Pamiętam że miałem taki, ale skąd to pojęcia już brak. Kawał kloca był, ekran mały ale tył za to bardzo długi – obudowa blaszana. Być może znalazłem gdzieś na „śmieciach” lub dostałem od kogoś. Niestety nie pamiętam już szczegółów. Mam jakieś prześwity jak to wyglądało, ale nic na dzisiejszych internetach nie znalazłem. Wiem że byłem super szczęśliwy że mogłem w zaciszu mojego małego pokoju oglądać „telewizję” – bez rodziców… (miałem może z 8lat).

Jeden lub dwa programy, kombinowałem z kablami antenowymi, ale nie miałem jeszcze wtedy o tym większego pojęcia. Wszystko trzeba było robić w ukryciu przed ojcem co by nie zepsuć wszystkiego… Chwila kiedy udało się odpalić tv i jakiś film, który właśnie wtedy leciał – chyba 007 Bond. Niezapomniane uczucie, szef szefów i nikt mi kanału nie przełączy! Bo na jaki by inny? I to wszystko black/white – taki był odbiornik. Fajne wspomnienia.
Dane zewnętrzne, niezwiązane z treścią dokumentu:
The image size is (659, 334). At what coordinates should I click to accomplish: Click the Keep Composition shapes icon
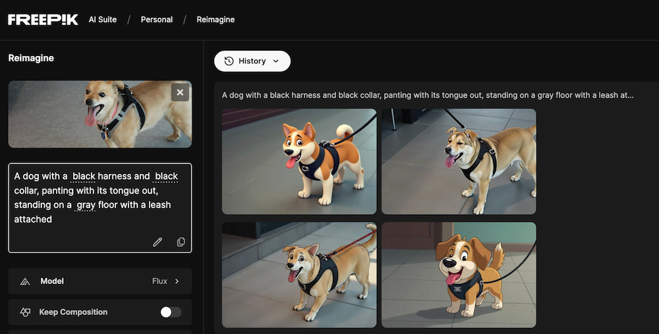click(x=25, y=312)
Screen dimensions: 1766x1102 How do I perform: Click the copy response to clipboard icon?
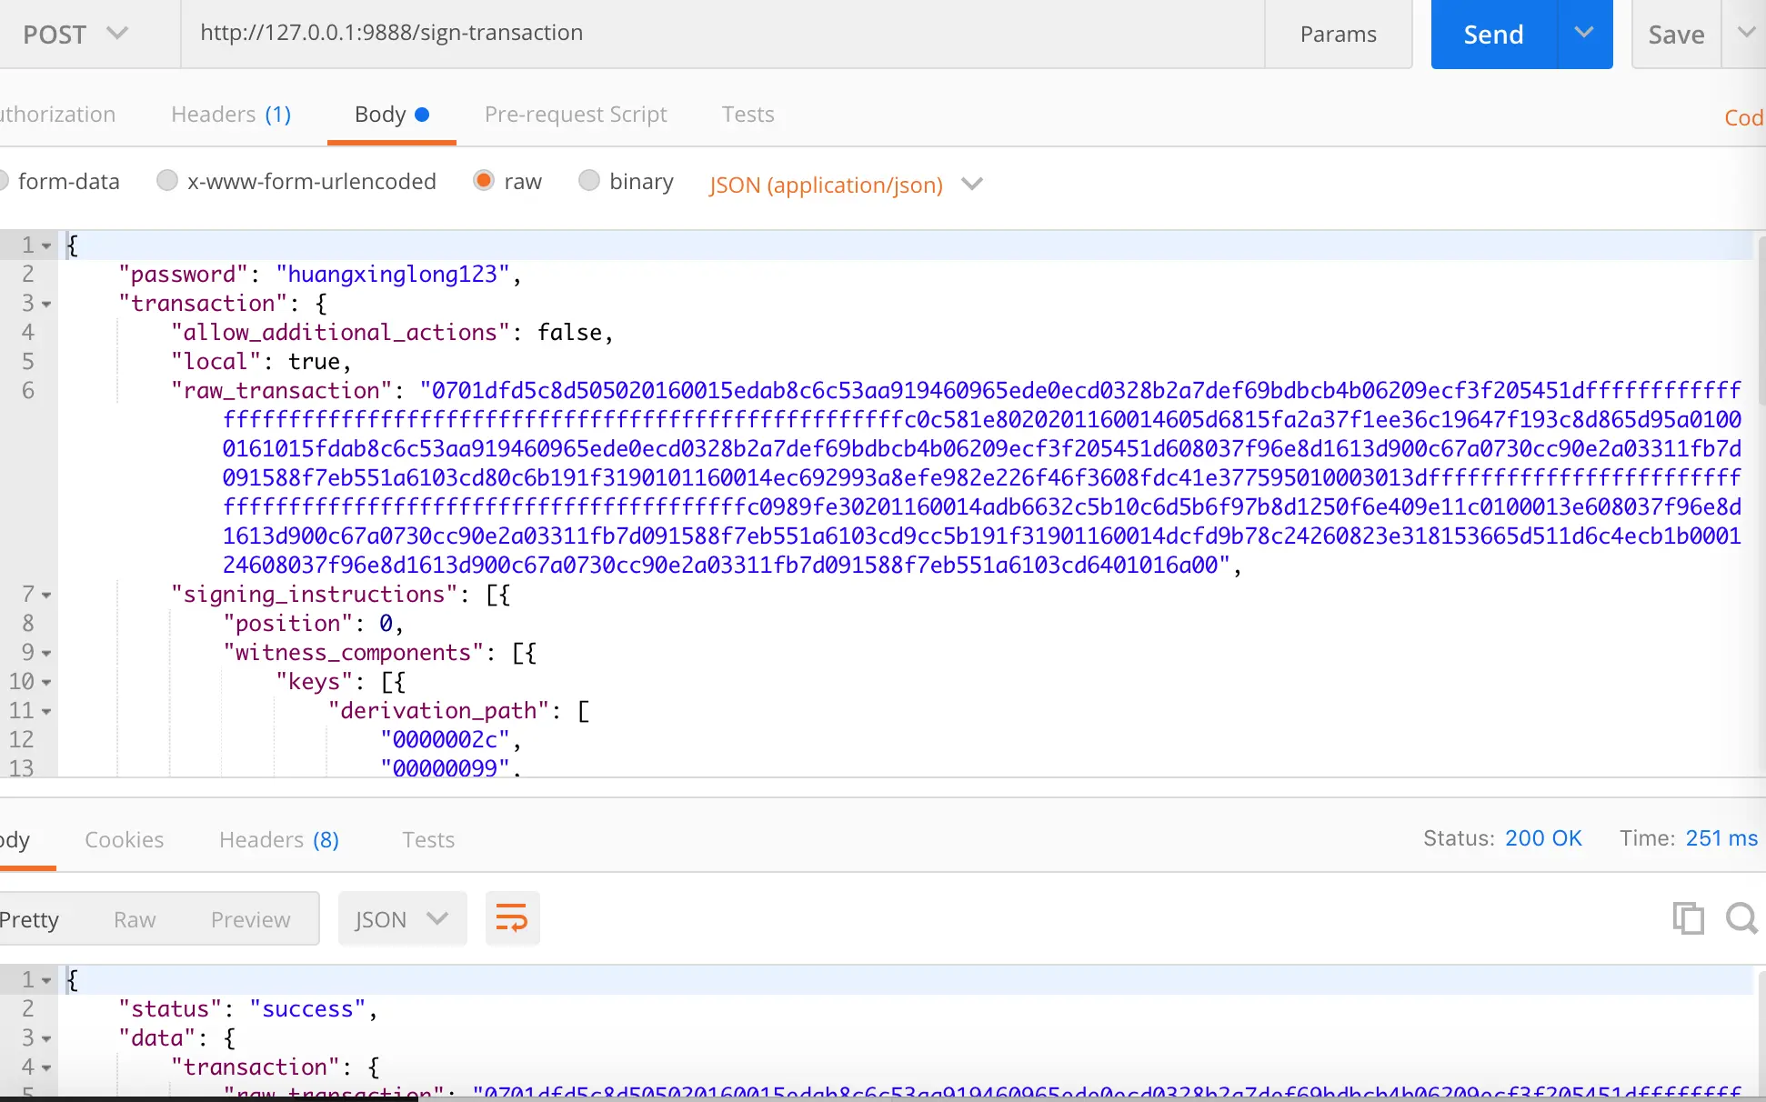pos(1688,918)
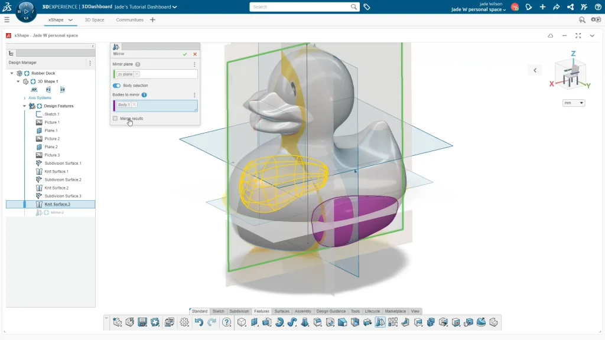Click the tag icon beside the search box
The height and width of the screenshot is (340, 605).
coord(367,7)
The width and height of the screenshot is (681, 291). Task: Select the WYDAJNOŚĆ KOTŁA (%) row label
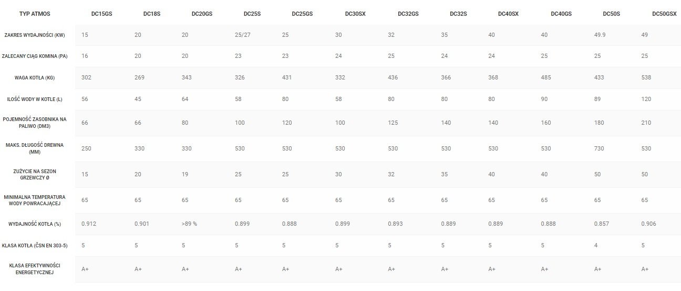(x=35, y=224)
Электроника ВЛ-100 (Elektronika VL-100)

Długo szukałem – nie łatwe to było zadanie, bo nie pamiętałem nawet jak się nazywał ten tv.  W końcu jednak znalazłem i to właśnie ta maszynka radzieckiej produkcji:

Автор: Rumlin – собственная работа, CC BY-SA 4.0, https://commons.wikimedia.org/w/index.php?curid=47303360

Jak tylko zobaczyłem to zdjęcie od razu sobie przypomniałem moje przygody z ciekawskim rozbieraniem tego urządzenia. Modułowa konstrukcja robiła wrażenie i te płytki po obu stronach, na zawiasach otwierane to było coś. Szperałem w środku w poszukiwaniu zaginionych programów 😀

Dodatkowe informacje:

https://www.radiomuseum.org/r/lening_mez_bimex_1000_elektronika_vl.html

Nieopodal mojego domu była stacja taksówek, często się tam przechadzałem i widziałem że niektórzy kierowcy mieli podobne odbiorniki w autach. W oczekiwaniu na klienta oglądali tv. A kiedy już było blisko świąt to obowiązkowo obok takiego telewizora stała mini choineczka z lampkami. Jak to wszystko się mieściło na desce to nie wiem…

Się rozpiszę trochę…

W sumie miało być tylko o tym małym telewizorku z dzieciństwa, który nie wiem z jakiej bani mi się przypomniał ostatnio, ale jak zwykle wychodzi coś więcej. Próbując przypomnieć sobie coś na temat mini tv pojawiło się dużo więcej podobnych wspomnień. I tak oto wychodzi moja kolejna retrozrywka – tak że do dzieła!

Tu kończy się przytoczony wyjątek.